[HACKERS] clog_redo causing very long recovery time

2011-05-02 Thread Joseph Conway
I'm working with a client that uses Postgres on what amounts to an
appliance.

The database is therefore subject to occasional torture such as, in this
particular case, running out of disk space while performing a million
plus queries (of mixed varieties, many using plpgsql with exception
handling -- more on that later), and eventually being power-cycled. Upon
restart, clog_redo was called approx 885000 times (CLOG_ZEROPAGE) during
recovery, which took almost 2 hours on their hardware. I should note
that this is on Postgres 8.3.x.

After studying the source, I can only see one possible way that this
could have occurred:

In varsup.c:GetNewTracsactionId(), ExtendCLOG() needs to succeed on a
freshly zeroed clog page, and ExtendSUBTRANS() has to fail. Both of
these calls can lead to a page being pushed out of shared buffers and to
disk, so given a lack of disk space, sufficient clog buffers, but lack
of subtrans buffers, this could happen. At that point the transaction id
does not get advanced, so clog zeros the same page, extendSUBTRANS()
fails again, rinse and repeat.

I believe in the case above, subtrans buffers were exhausted due to the
extensive use of plpgsql with exception handling.
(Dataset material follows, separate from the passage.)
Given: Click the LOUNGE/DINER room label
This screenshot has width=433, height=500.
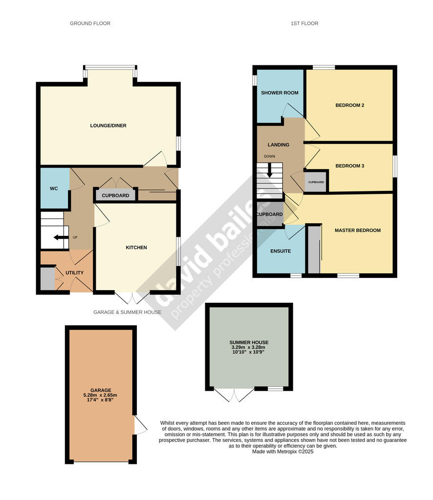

I can simulate this failure with the attached debug-clog patch which
makes use of two pre-existing debug GUCs to selectively interject an
ERROR in between calls to ExtendCLOG() and ExtendSUBTRANS(). If you want
to test this yourself, apply this patch and use the function in
test_clog.sql to generate a million or so transactions. After the first
32K or before (based on when clog gets its first opportunity to zero a
new page) you should start seeing messages about injected ERRORs. Let a
few hundred thousand ERRORs go by, then kill postgres. Recovery will
take ages, because clog_redo is calling fsync hundreds of thousands of
times in order to zero the same page over and over.

The attached fix-clogredo diff is my proposal for a fix for this.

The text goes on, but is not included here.